Set exercise:
Copy the following lines word for word, with nothing changed.

BEGIN Working data

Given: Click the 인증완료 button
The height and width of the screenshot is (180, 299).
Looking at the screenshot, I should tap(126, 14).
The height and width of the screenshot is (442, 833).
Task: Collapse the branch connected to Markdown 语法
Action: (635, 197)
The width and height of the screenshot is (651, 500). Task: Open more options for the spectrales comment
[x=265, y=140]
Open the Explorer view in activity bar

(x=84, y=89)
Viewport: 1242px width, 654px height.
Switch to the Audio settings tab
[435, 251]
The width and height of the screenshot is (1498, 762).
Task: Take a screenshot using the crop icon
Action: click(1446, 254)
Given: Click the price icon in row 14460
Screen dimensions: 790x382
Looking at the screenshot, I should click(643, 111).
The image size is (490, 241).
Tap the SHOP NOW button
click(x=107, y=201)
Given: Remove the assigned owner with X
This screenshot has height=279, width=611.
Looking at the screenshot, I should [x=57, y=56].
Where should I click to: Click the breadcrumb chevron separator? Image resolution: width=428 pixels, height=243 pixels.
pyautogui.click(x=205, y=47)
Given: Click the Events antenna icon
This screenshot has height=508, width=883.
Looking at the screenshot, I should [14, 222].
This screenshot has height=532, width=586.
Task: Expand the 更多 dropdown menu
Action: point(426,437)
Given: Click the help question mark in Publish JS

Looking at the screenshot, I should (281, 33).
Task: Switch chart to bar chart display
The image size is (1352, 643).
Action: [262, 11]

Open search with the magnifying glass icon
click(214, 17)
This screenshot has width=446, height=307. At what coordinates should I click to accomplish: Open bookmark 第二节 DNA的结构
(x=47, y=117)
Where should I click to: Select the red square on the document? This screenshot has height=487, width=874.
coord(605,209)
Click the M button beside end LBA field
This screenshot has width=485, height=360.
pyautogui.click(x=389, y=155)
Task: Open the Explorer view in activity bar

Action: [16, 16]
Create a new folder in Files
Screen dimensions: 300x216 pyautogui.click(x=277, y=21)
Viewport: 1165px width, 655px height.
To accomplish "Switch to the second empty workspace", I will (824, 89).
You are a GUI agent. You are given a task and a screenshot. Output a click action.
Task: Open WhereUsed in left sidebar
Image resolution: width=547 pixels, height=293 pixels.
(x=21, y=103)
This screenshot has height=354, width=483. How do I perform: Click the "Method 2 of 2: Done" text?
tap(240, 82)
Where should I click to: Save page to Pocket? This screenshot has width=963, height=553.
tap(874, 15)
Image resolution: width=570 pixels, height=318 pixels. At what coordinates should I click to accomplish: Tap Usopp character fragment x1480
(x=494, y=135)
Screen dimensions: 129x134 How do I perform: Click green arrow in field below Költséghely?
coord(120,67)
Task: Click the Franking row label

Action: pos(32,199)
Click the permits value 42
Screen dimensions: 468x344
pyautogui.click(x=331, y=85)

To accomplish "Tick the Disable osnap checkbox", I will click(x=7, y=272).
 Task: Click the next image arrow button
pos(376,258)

END Working data

Result of this task:
Given: Click the 인증완료 button
The height and width of the screenshot is (180, 299).
Looking at the screenshot, I should tap(126, 14).
The height and width of the screenshot is (442, 833).
Task: Collapse the branch connected to Markdown 语法
Action: (635, 197)
The width and height of the screenshot is (651, 500). Task: Open more options for the spectrales comment
[x=265, y=140]
Open the Explorer view in activity bar

(x=84, y=89)
Viewport: 1242px width, 654px height.
Switch to the Audio settings tab
[435, 251]
The width and height of the screenshot is (1498, 762).
Task: Take a screenshot using the crop icon
Action: click(1446, 254)
Given: Click the price icon in row 14460
Screen dimensions: 790x382
Looking at the screenshot, I should click(643, 111).
The image size is (490, 241).
Tap the SHOP NOW button
click(x=107, y=201)
Given: Remove the assigned owner with X
This screenshot has height=279, width=611.
Looking at the screenshot, I should [x=57, y=56].
Where should I click to: Click the breadcrumb chevron separator? Image resolution: width=428 pixels, height=243 pixels.
pyautogui.click(x=205, y=47)
Given: Click the Events antenna icon
This screenshot has height=508, width=883.
Looking at the screenshot, I should [14, 222].
This screenshot has height=532, width=586.
Task: Expand the 更多 dropdown menu
Action: point(426,437)
Given: Click the help question mark in Publish JS

Looking at the screenshot, I should (281, 33).
Task: Switch chart to bar chart display
The image size is (1352, 643).
Action: [262, 11]

Open search with the magnifying glass icon
click(214, 17)
This screenshot has width=446, height=307. At what coordinates should I click to accomplish: Open bookmark 第二节 DNA的结构
(x=47, y=117)
Where should I click to: Select the red square on the document? This screenshot has height=487, width=874.
coord(605,209)
Click the M button beside end LBA field
This screenshot has width=485, height=360.
pyautogui.click(x=389, y=155)
Task: Open the Explorer view in activity bar

Action: [16, 16]
Create a new folder in Files
Screen dimensions: 300x216 pyautogui.click(x=277, y=21)
Viewport: 1165px width, 655px height.
To accomplish "Switch to the second empty workspace", I will (824, 89).
You are a GUI agent. You are given a task and a screenshot. Output a click action.
Task: Open WhereUsed in left sidebar
Image resolution: width=547 pixels, height=293 pixels.
(x=21, y=103)
This screenshot has height=354, width=483. How do I perform: Click the "Method 2 of 2: Done" text?
tap(240, 82)
Where should I click to: Save page to Pocket? This screenshot has width=963, height=553.
tap(874, 15)
Image resolution: width=570 pixels, height=318 pixels. At what coordinates should I click to accomplish: Tap Usopp character fragment x1480
(x=494, y=135)
Screen dimensions: 129x134 How do I perform: Click green arrow in field below Költséghely?
coord(120,67)
Task: Click the Franking row label

Action: pos(32,199)
Click the permits value 42
Screen dimensions: 468x344
pyautogui.click(x=331, y=85)

To accomplish "Tick the Disable osnap checkbox", I will click(x=7, y=272).
 Task: Click the next image arrow button
pos(376,258)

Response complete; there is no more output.